* SELECTED EXTRACT:
========
[Date Prev][Date Next][Thread Prev][Thread Next][Date Index][Thread Index]
Re: [Qemu-devel] [PATCH 24/56] json: Accept overlong \xC0\x80 as U+0000
From: |
Markus Armbruster |
Subject: |
Re: [Qemu-devel] [PATCH 24/56] json: Accept overlong \xC0\x80 as U+0000 ("modified UTF-8") |
Date: |
Tue, 14 Aug 2018 08:07:34 +0200 |
User-agent: |
Gnus/5.13 (Gnus v5.13) Emacs/26.1 (gnu/linux) |
Eric Blake <address@hidden> writes:
> On 08/13/2018 02:00 AM, Markus Armbruster wrote:
>> Eric Blake <address@hidden> writes:
>>
>>> On 08/10/2018 10:48 AM, Eric Blake wrote:
>>>> On 08/08/2018 07:03 AM, Markus Armbruster wrote:
>>>>> This is consistent with qobject_to_json(). See commit e2ec3f97680.
>>>>
>>>> Side note: that commit mentions that on output, ASCII DEL (0x7f) is
>>>> always escaped. RFC 7159 does not require it to be escaped on input,
>>
>> Weird, isn't it?
>>
>>>> but I wonder if any of your earlier testsuite improvements should
>>>> specifically cover \x7f vs. \u007f on input being canonicalized to
>>>> \u007f on round trip output.
>>
>>>From utf8_string():
>>
>> /* 2.2.1 1 byte U+007F */
>> {
>> "\x7F",
>> "\x7F",
>> "\\u007F",
>> },
>>
>> We test parsing of JSON "\x7F" (expecting C string "\x7F"), unparsing of
>> that C string (expecting JSON "\\u007F"), and after PATCH 29 parsing of
>> that JSON (expecting the C string again). Sufficient?
>
> Indeed, looks like we have coverage of DEL thanks to the bounds
> testing of various interesting UTF-8 inflection points.
>
>>>>> +++ b/qobject/json-lexer.c
>>>>> @@ -93,7 +93,7 @@
>>>>> * interpolation = %((l|ll|I64)[du]|[ipsf])
>>>>> *
>>>>> * Note:
>>>>> - * - Input must be encoded in UTF-8.
>>>>> + * - Input must be encoded in modified UTF-8.
========
* ENTRIES SUPPLIED:
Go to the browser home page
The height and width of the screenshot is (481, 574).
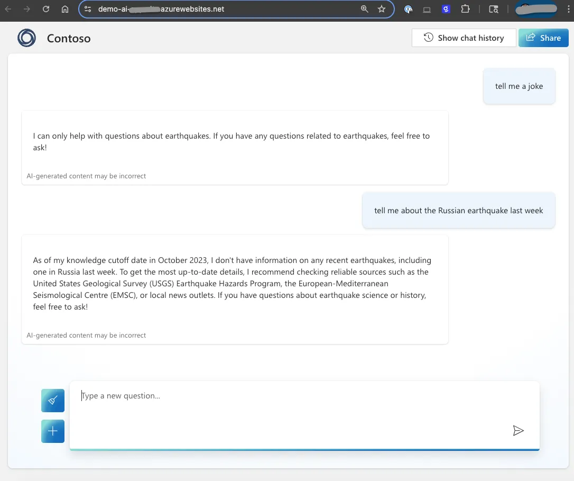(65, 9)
========
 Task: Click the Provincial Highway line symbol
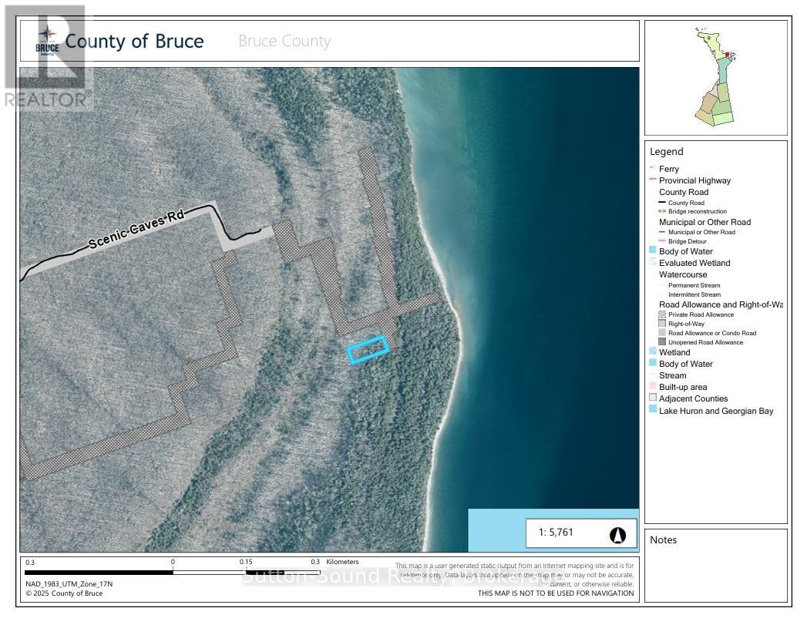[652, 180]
========
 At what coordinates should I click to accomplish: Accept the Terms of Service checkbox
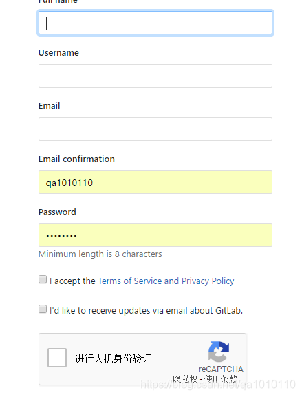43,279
========
* EXERCISE SET:
a - In the QEMU JSON patch discussion, rewrite the paragraph beginning "We test parsing of JSON" as a short bulleted list that keeps its main facts.
b - Carry the QEMU JSON patch discussion forward from its final line.

* RESULTS:
a -
- Parsing of JSON "\x7F" is tested, with the C string "\x7F" expected.
- Unparsing of that C string is tested, with JSON "\\u007F" expected.
- After PATCH 29, parsing of that JSON is tested, with the same C string expected again.
- The writer asks whether this is sufficient.

b -
>>>>
>>>> Worth documenting this in the QMP doc as an explicit extension?
>>
>> qmp-spec.txt:
>>
>> The sever expects its input to be encoded in UTF-8, and sends its
>> output encoded in ASCII.
>>
>> The obvious update would be to stick in "modified".
>>
>>>> In
>>>> general, our QMP interfaces that take binary input do so via base64
>>>> encoding, rather than via a modified UTF-8 string -
>>
>> Agreed.
>>
>> However, whether QMP has a use for funny characters or not, the JSON
>> parser has to handle them *somehow*. "Handle" in the broadest possible
>> sense, including "reject". Not including misbehavior like "crash" and
>> "silently ignore some input following ASCII NUL".
>>
>
>>
>>> So it's really
>>> only a question of whether our input engine can pass "\x00"
>>> vs. "\\u0000" when we NEED an input NUL, and except for the testsuite,
>>> our QAPI schema never really needs an input NUL.
>>
>> The question is how the JSON parser is to handle "\u0000" escapes in
>> JSON strings and NUL bytes anywhere.
>>
>> The answer for NUL bytes is obvious: reject them just like any other
>> byte <= 0x1F, as required by the RFC.
>
> Yes, rejecting \x00 on input is fine, which leaves only the escape
> inside strings:
>
>>
>> My answer for \u0000 is to treat it as much like any other codepoint <=
>> 0x1F as possible. Treating it exactly like them isn't possible, because
>> NUL bytes in C strings aren't possible. However, \xC0\x80 sequences
>> are.
>
> Yes, for internal processing to use modified UTF-8 so that we can
> accept "\\u0000" on input is reasonable. And even nicer if we turn a
> QString containing \xc0\x80 back into "\\u0000" on output, so that our
> use of modified UTF-8 never even escapes to the QMP client (and then
> we don't need a documentation change).
We do, in to_json():
for (; *ptr; ptr = end) {
---> cp = mod_utf8_codepoint(ptr, 6, &end);
switch (cp) {
[special cases like \n...]
default:
if (cp < 0) {
cp = 0xFFFD; /* replacement character */
}
if (cp > 0xFFFF) {
/* beyond BMP; need a surrogate pair */
snprintf(buf, sizeof(buf), "\\u%04X\\u%04X",
0xD800 + ((cp - 0x10000) >> 10),
0xDC00 + ((cp - 0x10000) & 0x3FF));
} else if (cp < 0x20 || cp >= 0x7F) {
---> snprintf(buf, sizeof(buf), "\\u%04X", cp);
} else {
buf[0] = cp;
buf[1] = 0;
}
qstring_append(str, buf);
}
mod_utf8_codepoint() recognizes \xC0\x80 as codepoint 0. That's an
ASCII control character, and those gets emitted using format \\u%04X.
>>
>> Reasonably simple and consistent, don't you think?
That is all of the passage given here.